Ich wünsche dir die Leichtigkeit eines Schmetterlings auf deinem Lebensweg. 
Ich wünsche dir die Kraft eines Baumes in schwierigen Situationen. 
Ich wünsche die dir Klarheit des Wassers in zwischenmenschlichen Beziehungen.“
Mit diesen Wünschen bestückt sollte er für das Leben gewappnet sein und genau das ist es, was wir uns von dieser Taufe erhoffen.
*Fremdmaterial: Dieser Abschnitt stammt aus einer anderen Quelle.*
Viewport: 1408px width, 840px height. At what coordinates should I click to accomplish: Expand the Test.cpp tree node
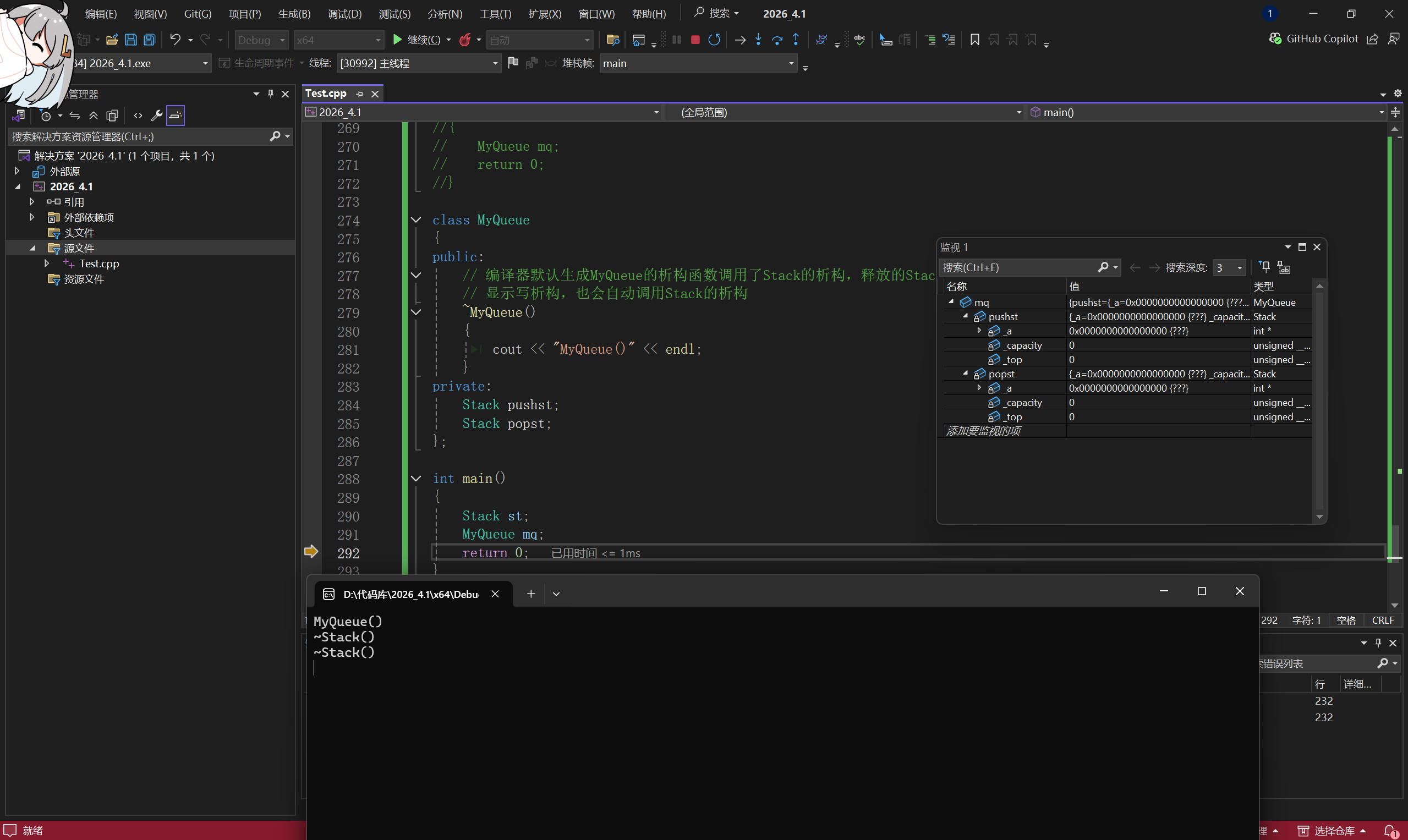(47, 263)
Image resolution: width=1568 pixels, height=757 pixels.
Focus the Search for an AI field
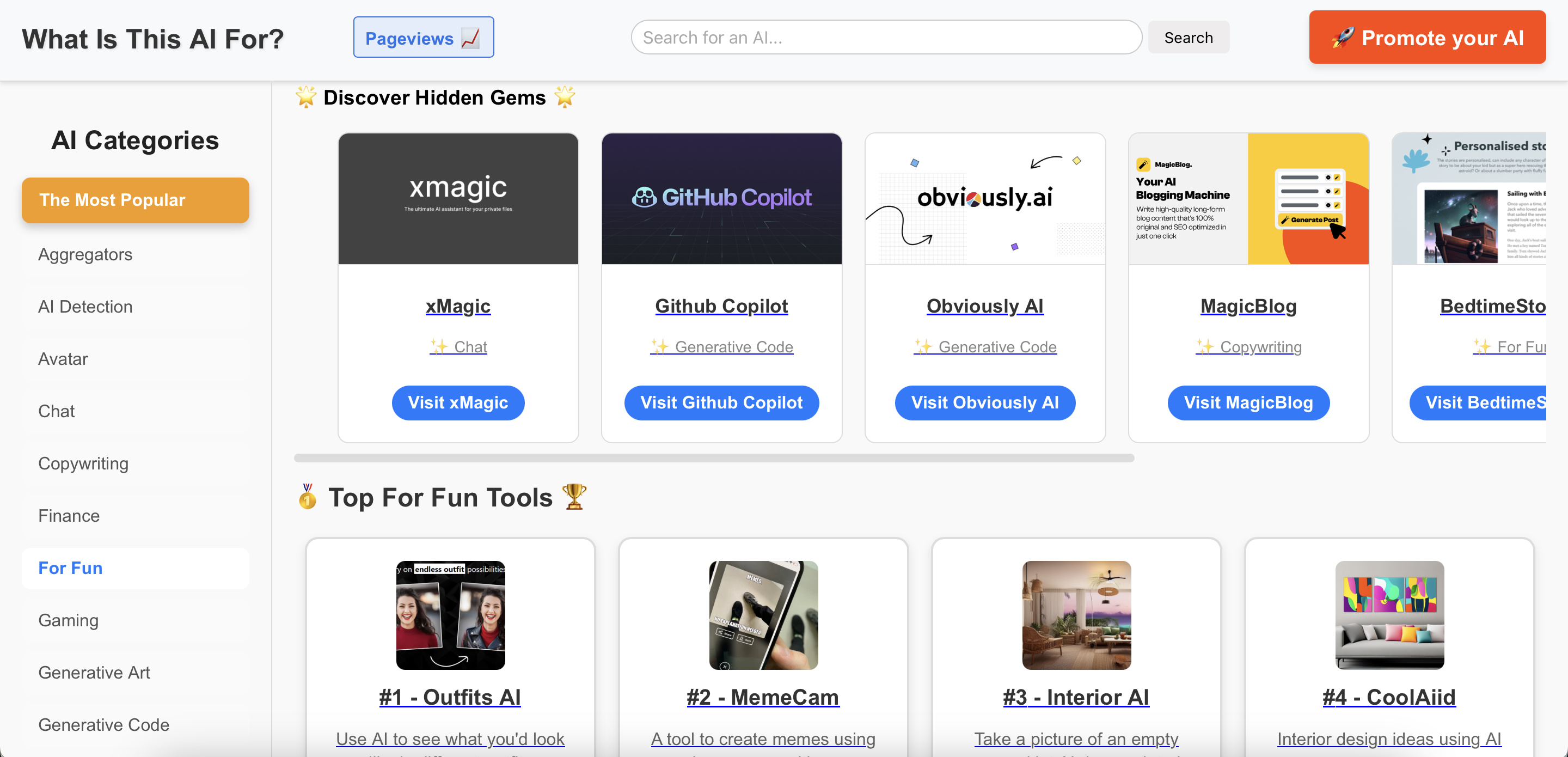point(886,38)
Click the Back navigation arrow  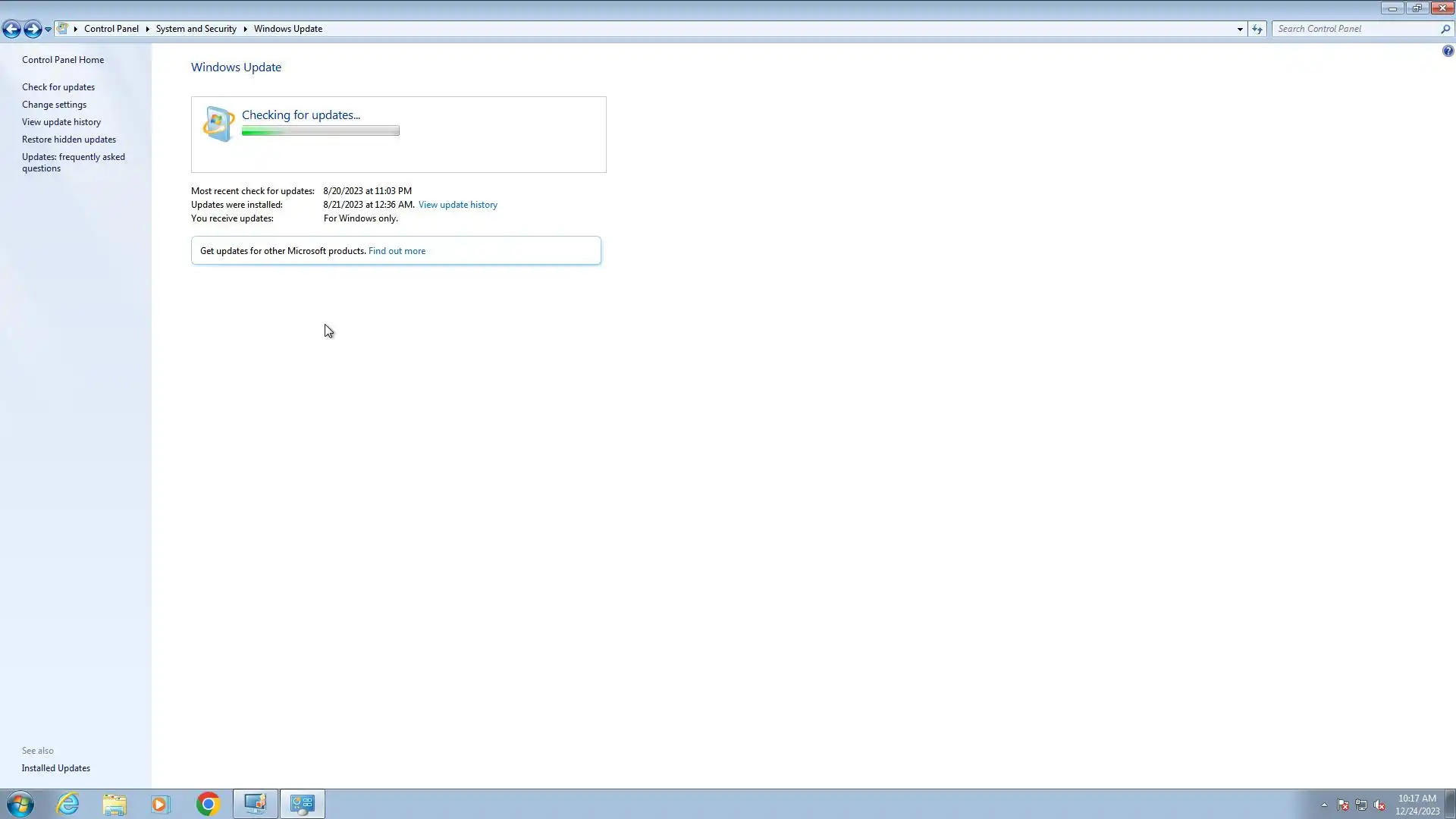(x=11, y=29)
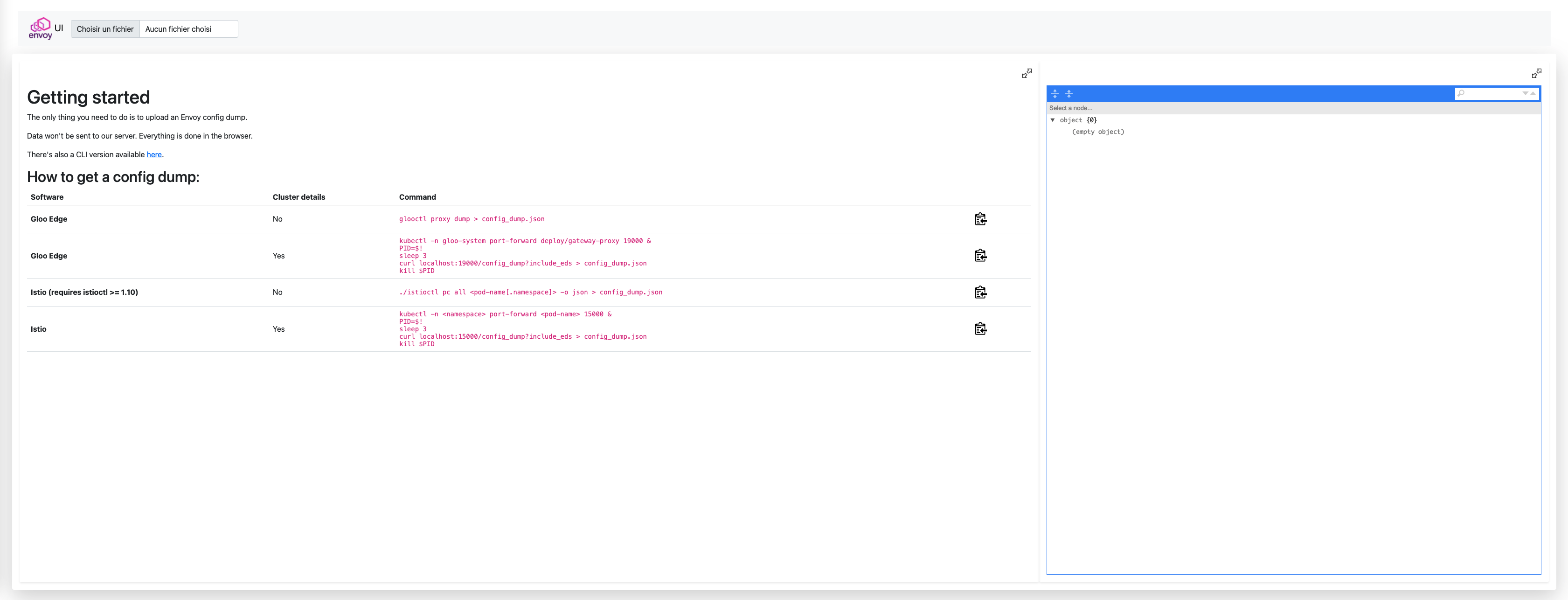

Die Feier anschließend war dann unglaublich lustig und schön. Wir haben erfreulicherweise eine unglaublich herzliche und liebevolle Familie, die alle von Krümelchen verzückt waren. Der kleine Mann hat sich ganz entspannt gezeigt, wie immer 😉 Er ließ sich von allen hochnehmen, hat mit den Leuten gequatscht oder auf ihnen geschlafen, egal, ob Mama oder Papa in der Nähe waren oder nicht. Damit auch jeder füttern kann (und weil ich ein wirklich wunderschönes, aber absolut stilluntaugliches Top tragen wollte ^^) gabs an diesem Tag für Krümelchen übrigens Muttermilch aus der Flasche 😉
Und für alle anderen gabs eine superleckere Torte von NomNom, wo wir bereits unsere Hochzeitstorte her hatten 🙂
Mit vollen Bäuchen und einem Haufen wundervoller Erinnerungen haben wir dann am abend noch einen Waldspaziergang gemacht, bevor den kleinen Mann ins Bettchen gebracht haben.